▼

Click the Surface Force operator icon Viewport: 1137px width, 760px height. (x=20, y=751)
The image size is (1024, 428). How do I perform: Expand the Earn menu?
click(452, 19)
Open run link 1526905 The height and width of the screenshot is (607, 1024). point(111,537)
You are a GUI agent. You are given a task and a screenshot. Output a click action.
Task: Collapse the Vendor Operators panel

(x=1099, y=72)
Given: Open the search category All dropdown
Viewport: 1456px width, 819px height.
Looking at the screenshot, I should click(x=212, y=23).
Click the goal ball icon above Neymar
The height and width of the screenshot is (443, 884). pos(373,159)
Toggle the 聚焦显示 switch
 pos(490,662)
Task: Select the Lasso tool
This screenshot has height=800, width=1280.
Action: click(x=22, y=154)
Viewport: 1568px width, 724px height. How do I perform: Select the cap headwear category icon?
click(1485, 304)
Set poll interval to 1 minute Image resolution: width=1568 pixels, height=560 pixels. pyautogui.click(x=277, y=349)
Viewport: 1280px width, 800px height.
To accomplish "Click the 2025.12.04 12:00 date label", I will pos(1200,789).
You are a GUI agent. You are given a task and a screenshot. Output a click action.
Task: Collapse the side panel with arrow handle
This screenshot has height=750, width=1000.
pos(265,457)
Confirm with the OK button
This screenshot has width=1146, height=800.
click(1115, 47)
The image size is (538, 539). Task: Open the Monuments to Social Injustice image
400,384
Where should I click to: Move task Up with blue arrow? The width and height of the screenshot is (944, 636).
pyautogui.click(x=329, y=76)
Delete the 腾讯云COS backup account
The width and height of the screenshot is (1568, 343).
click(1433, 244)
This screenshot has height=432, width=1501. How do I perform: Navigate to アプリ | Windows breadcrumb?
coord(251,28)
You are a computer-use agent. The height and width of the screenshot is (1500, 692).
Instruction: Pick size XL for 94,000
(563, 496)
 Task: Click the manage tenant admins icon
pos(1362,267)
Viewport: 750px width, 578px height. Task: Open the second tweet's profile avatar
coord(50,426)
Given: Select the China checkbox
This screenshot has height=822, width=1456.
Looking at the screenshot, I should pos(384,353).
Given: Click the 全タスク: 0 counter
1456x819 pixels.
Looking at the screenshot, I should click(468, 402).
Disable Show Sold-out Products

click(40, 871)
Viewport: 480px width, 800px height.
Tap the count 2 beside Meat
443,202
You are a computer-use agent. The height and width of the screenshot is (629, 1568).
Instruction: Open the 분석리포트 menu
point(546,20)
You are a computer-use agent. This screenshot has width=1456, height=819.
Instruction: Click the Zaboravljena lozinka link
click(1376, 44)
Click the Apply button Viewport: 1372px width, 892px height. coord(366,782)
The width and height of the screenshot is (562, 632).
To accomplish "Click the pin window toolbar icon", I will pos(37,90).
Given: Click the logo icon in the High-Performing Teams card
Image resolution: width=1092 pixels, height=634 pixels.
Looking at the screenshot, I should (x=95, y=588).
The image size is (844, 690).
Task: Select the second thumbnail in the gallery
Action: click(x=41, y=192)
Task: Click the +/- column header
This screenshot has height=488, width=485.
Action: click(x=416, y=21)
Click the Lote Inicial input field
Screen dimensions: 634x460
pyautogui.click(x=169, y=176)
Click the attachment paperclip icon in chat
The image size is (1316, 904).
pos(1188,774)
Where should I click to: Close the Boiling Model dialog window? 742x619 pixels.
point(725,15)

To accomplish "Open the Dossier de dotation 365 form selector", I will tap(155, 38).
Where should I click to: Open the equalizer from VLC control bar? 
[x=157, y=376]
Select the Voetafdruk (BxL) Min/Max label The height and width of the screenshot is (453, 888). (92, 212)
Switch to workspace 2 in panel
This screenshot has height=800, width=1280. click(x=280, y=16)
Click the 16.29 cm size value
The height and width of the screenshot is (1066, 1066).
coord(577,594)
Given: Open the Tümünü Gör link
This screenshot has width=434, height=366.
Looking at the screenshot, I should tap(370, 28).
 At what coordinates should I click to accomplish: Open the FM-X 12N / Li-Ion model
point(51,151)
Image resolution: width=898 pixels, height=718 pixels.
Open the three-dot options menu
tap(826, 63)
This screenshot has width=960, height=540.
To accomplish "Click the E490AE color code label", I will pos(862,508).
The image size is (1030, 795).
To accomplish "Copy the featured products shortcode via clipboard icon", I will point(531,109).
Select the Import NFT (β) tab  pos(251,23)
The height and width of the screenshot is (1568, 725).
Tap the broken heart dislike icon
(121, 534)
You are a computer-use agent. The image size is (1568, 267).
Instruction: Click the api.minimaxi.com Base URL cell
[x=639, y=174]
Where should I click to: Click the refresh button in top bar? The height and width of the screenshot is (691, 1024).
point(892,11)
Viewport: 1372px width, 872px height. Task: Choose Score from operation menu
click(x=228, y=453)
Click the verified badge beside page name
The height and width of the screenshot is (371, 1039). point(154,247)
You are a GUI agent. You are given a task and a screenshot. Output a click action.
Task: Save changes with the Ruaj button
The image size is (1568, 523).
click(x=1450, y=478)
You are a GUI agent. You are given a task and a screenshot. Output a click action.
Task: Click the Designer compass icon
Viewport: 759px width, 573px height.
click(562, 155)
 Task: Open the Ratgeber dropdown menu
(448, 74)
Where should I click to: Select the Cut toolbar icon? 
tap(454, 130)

▲

== Exercise requirements ==
Repeat the data word for word. Leave nothing out.

== Response to the exercise ==
Click the Surface Force operator icon Viewport: 1137px width, 760px height. (x=20, y=751)
The image size is (1024, 428). How do I perform: Expand the Earn menu?
click(452, 19)
Open run link 1526905 The height and width of the screenshot is (607, 1024). point(111,537)
You are a GUI agent. You are given a task and a screenshot. Output a click action.
Task: Collapse the Vendor Operators panel

(x=1099, y=72)
Given: Open the search category All dropdown
Viewport: 1456px width, 819px height.
Looking at the screenshot, I should click(x=212, y=23).
Click the goal ball icon above Neymar
The height and width of the screenshot is (443, 884). pos(373,159)
Toggle the 聚焦显示 switch
 pos(490,662)
Task: Select the Lasso tool
This screenshot has height=800, width=1280.
Action: click(x=22, y=154)
Viewport: 1568px width, 724px height. How do I perform: Select the cap headwear category icon?
click(1485, 304)
Set poll interval to 1 minute Image resolution: width=1568 pixels, height=560 pixels. pyautogui.click(x=277, y=349)
Viewport: 1280px width, 800px height.
To accomplish "Click the 2025.12.04 12:00 date label", I will pos(1200,789).
You are a GUI agent. You are given a task and a screenshot. Output a click action.
Task: Collapse the side panel with arrow handle
This screenshot has height=750, width=1000.
pos(265,457)
Confirm with the OK button
This screenshot has width=1146, height=800.
click(1115, 47)
The image size is (538, 539). Task: Open the Monuments to Social Injustice image
400,384
Where should I click to: Move task Up with blue arrow? The width and height of the screenshot is (944, 636).
pyautogui.click(x=329, y=76)
Delete the 腾讯云COS backup account
The width and height of the screenshot is (1568, 343).
click(1433, 244)
This screenshot has height=432, width=1501. How do I perform: Navigate to アプリ | Windows breadcrumb?
coord(251,28)
You are a computer-use agent. The height and width of the screenshot is (1500, 692).
Instruction: Pick size XL for 94,000
(563, 496)
 Task: Click the manage tenant admins icon
pos(1362,267)
Viewport: 750px width, 578px height. Task: Open the second tweet's profile avatar
coord(50,426)
Given: Select the China checkbox
This screenshot has height=822, width=1456.
Looking at the screenshot, I should pos(384,353).
Given: Click the 全タスク: 0 counter
1456x819 pixels.
Looking at the screenshot, I should click(468, 402).
Disable Show Sold-out Products

click(40, 871)
Viewport: 480px width, 800px height.
Tap the count 2 beside Meat
443,202
You are a computer-use agent. The height and width of the screenshot is (629, 1568).
Instruction: Open the 분석리포트 menu
point(546,20)
You are a computer-use agent. This screenshot has width=1456, height=819.
Instruction: Click the Zaboravljena lozinka link
click(1376, 44)
Click the Apply button Viewport: 1372px width, 892px height. coord(366,782)
The width and height of the screenshot is (562, 632).
To accomplish "Click the pin window toolbar icon", I will pos(37,90).
Given: Click the logo icon in the High-Performing Teams card
Image resolution: width=1092 pixels, height=634 pixels.
Looking at the screenshot, I should (x=95, y=588).
The image size is (844, 690).
Task: Select the second thumbnail in the gallery
Action: click(x=41, y=192)
Task: Click the +/- column header
This screenshot has height=488, width=485.
Action: click(x=416, y=21)
Click the Lote Inicial input field
Screen dimensions: 634x460
pyautogui.click(x=169, y=176)
Click the attachment paperclip icon in chat
The image size is (1316, 904).
pos(1188,774)
Where should I click to: Close the Boiling Model dialog window? 742x619 pixels.
point(725,15)

To accomplish "Open the Dossier de dotation 365 form selector", I will tap(155, 38).
Where should I click to: Open the equalizer from VLC control bar? 
[x=157, y=376]
Select the Voetafdruk (BxL) Min/Max label The height and width of the screenshot is (453, 888). (92, 212)
Switch to workspace 2 in panel
This screenshot has height=800, width=1280. click(x=280, y=16)
Click the 16.29 cm size value
The height and width of the screenshot is (1066, 1066).
coord(577,594)
Given: Open the Tümünü Gör link
This screenshot has width=434, height=366.
Looking at the screenshot, I should tap(370, 28).
 At what coordinates should I click to accomplish: Open the FM-X 12N / Li-Ion model
point(51,151)
Image resolution: width=898 pixels, height=718 pixels.
Open the three-dot options menu
tap(826, 63)
This screenshot has width=960, height=540.
To accomplish "Click the E490AE color code label", I will pos(862,508).
The image size is (1030, 795).
To accomplish "Copy the featured products shortcode via clipboard icon", I will point(531,109).
Select the Import NFT (β) tab  pos(251,23)
The height and width of the screenshot is (1568, 725).
Tap the broken heart dislike icon
(121, 534)
You are a computer-use agent. The image size is (1568, 267).
Instruction: Click the api.minimaxi.com Base URL cell
[x=639, y=174]
Where should I click to: Click the refresh button in top bar? The height and width of the screenshot is (691, 1024).
point(892,11)
Viewport: 1372px width, 872px height. Task: Choose Score from operation menu
click(x=228, y=453)
Click the verified badge beside page name
The height and width of the screenshot is (371, 1039). point(154,247)
You are a GUI agent. You are given a task and a screenshot. Output a click action.
Task: Save changes with the Ruaj button
The image size is (1568, 523).
click(x=1450, y=478)
You are a GUI agent. You are given a task and a screenshot. Output a click action.
Task: Click the Designer compass icon
Viewport: 759px width, 573px height.
click(562, 155)
 Task: Open the Ratgeber dropdown menu
(448, 74)
Where should I click to: Select the Cut toolbar icon? 
tap(454, 130)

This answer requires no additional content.